* _Extract provided_
---+---

DNAT rule applied on north public traffic entering the Tier-1's Uplink:

["dnat": "rule 1001 at 1 in protocol any postnat from any to ip 203.##.##.## dnat ip 198.##.##.1]
where 198.##.##.1 is the AVI LB VIP IP which then translates to 10.0.0.# of backend server.
[source IP: 172.##.##.1, destination IP: 10.0.0.#]

SNAT rule on same Tier-1's downlink:

["snat": "rule 1000 at 1 out protocol any prenat from ip 10.0.#.#/24 to any snat ip 203.##.##.##]
Above SNAT rule is applied when backend server replies : [source:10.0.#.# destination:172.##.##.1]

Since the return traffic is sent to AVI SE VM, as it expects the return packet to be reflective of 1st flow above but it sees packets from different source, it drops the packets.

Environment

VMware NSX-T Data Center
VMware Cloud Director 10.x

Cause

NAT processing on the downlinks is usually avoided, however the exception to this is that when any DNAT rule is configured on the logical router the DNAT has to be processed on the incoming direction, i.e. coming from outside to into the logical router, even when it is downlink. The code checks to see that if there is any DNAT rule configured on that logical router, it will enforce NAT (SNAT or DNAT) on the downlink.

---+---

* _Goals_
a) According to the NSX-T NAT excerpt, what condition causes NAT to be enforced on a logical router's downlink?
b) Continue the NSX-T NAT excerpt from the point where it stops.

---+---

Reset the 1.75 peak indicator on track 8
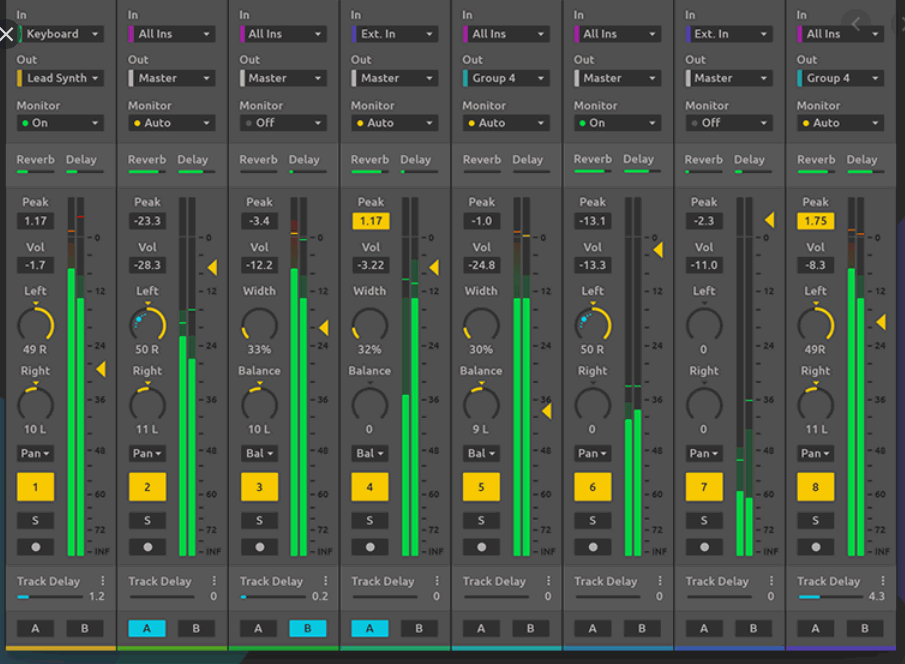Screen dimensions: 905x664 tap(815, 221)
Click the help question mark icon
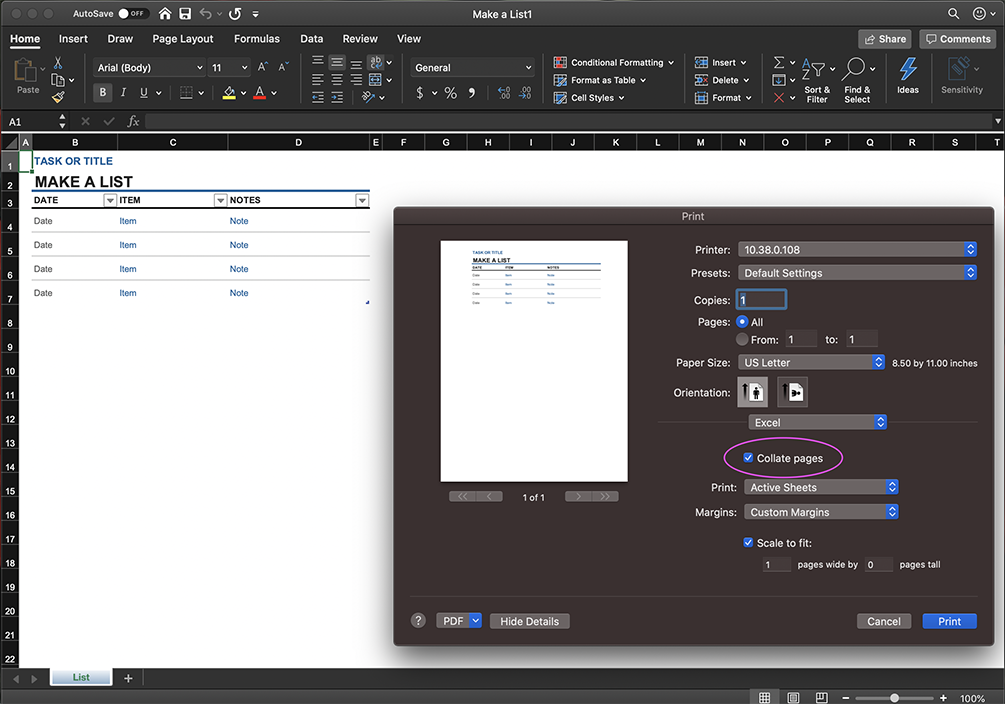Image resolution: width=1005 pixels, height=704 pixels. coord(419,620)
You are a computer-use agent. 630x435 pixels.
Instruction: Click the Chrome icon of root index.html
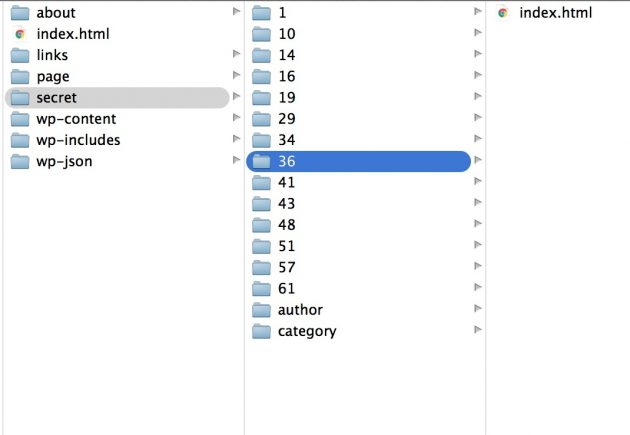tap(20, 34)
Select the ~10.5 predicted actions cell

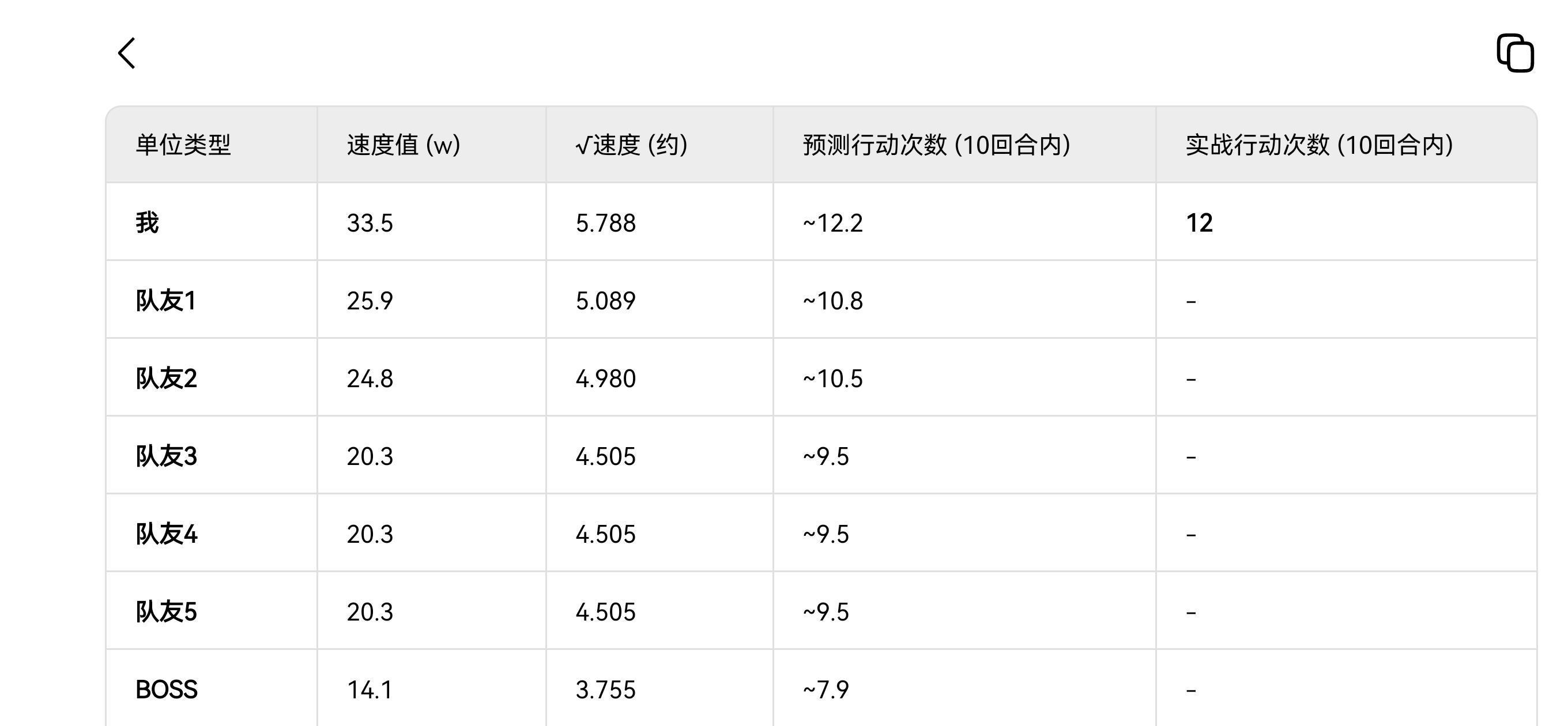coord(832,379)
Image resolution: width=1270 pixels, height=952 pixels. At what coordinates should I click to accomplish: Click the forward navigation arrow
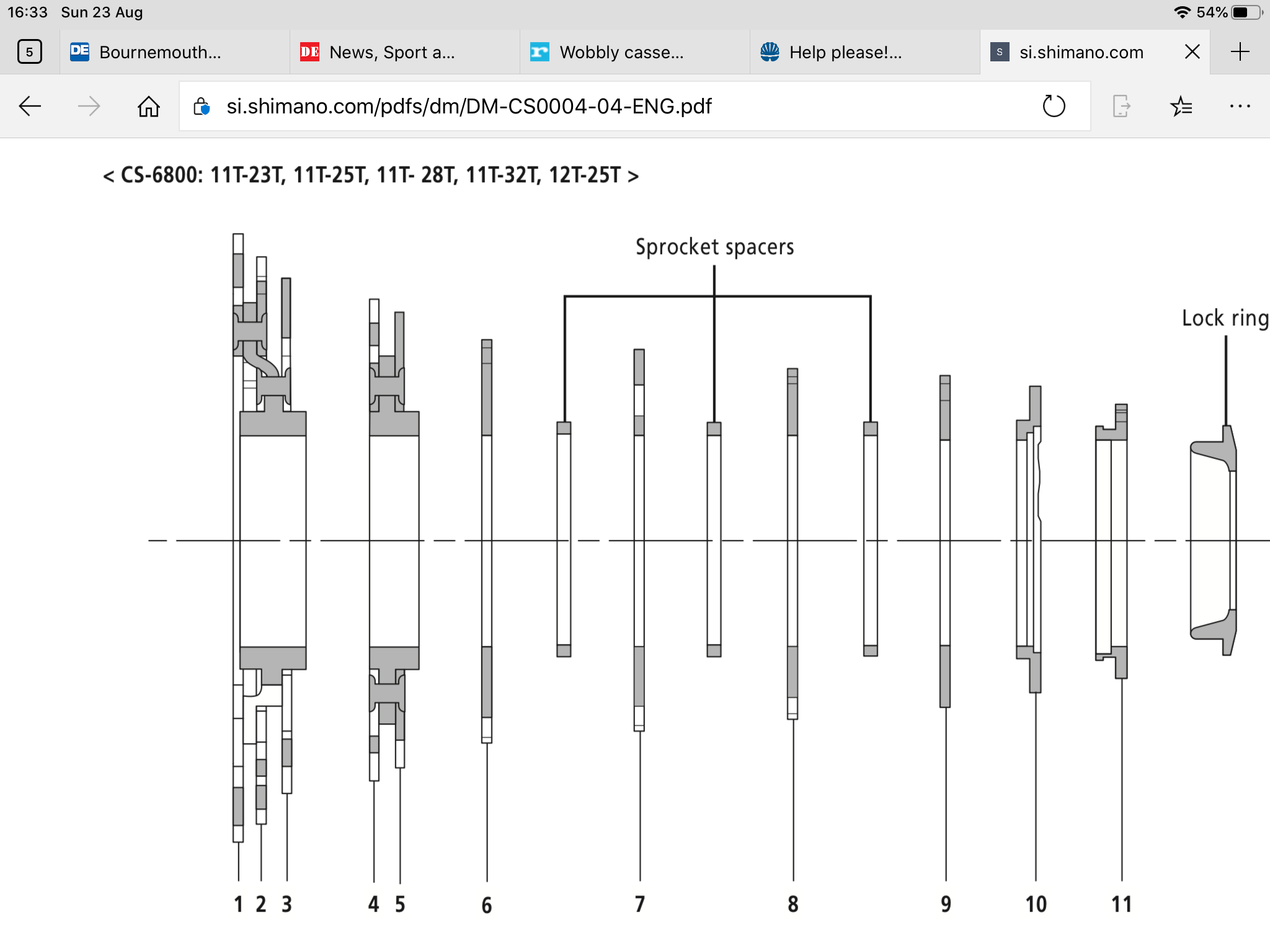(89, 107)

---+---

* _Results for each task_
a) NAT is enforced on the downlink when any DNAT rule is configured on that logical router.

b)
As a result, any generic SNAT rule that is configured on the logical_router scope will get applied.
But if this SNAT rule is applied on an interface level, then the SNAT rule will be applied only on that specified interface.
However, if you configure NAT rules from vCloud Director, you won't be able to select a specific interface and the only option available is to apply rule on logical router rather than specific interface.

Resolution

This is a known issue impacting VMware NSX.
Disable the distributed routing feature from VMware vCloud Director, refer to the following links:

First go to the Provider portal -> Cloud Resources -> Networking -> Edges -> select our edge gateway -> select Edit -> Select "Allow Non-Distributed Routing" and save. In the tenant select Networking -> select your desired network -> Edit -> Connection -> de-select the toggle for "Distributed Routing" -> Save. 

When we disable the distributed routing, the segment which is connected to the SE VMs will be disconnected from Tier1 gateway, then a service interface will be created on the Tier 1 gateway and connects to the SE VMs segment.

This way the traffic is not passing through a downlink interface, rather it passes through a service interface.
When the traffic first enters the logical router on a service interface and then exits out on a downlink interface, the NAT processing will not happen on the downlink interface because of double-lookup optimization.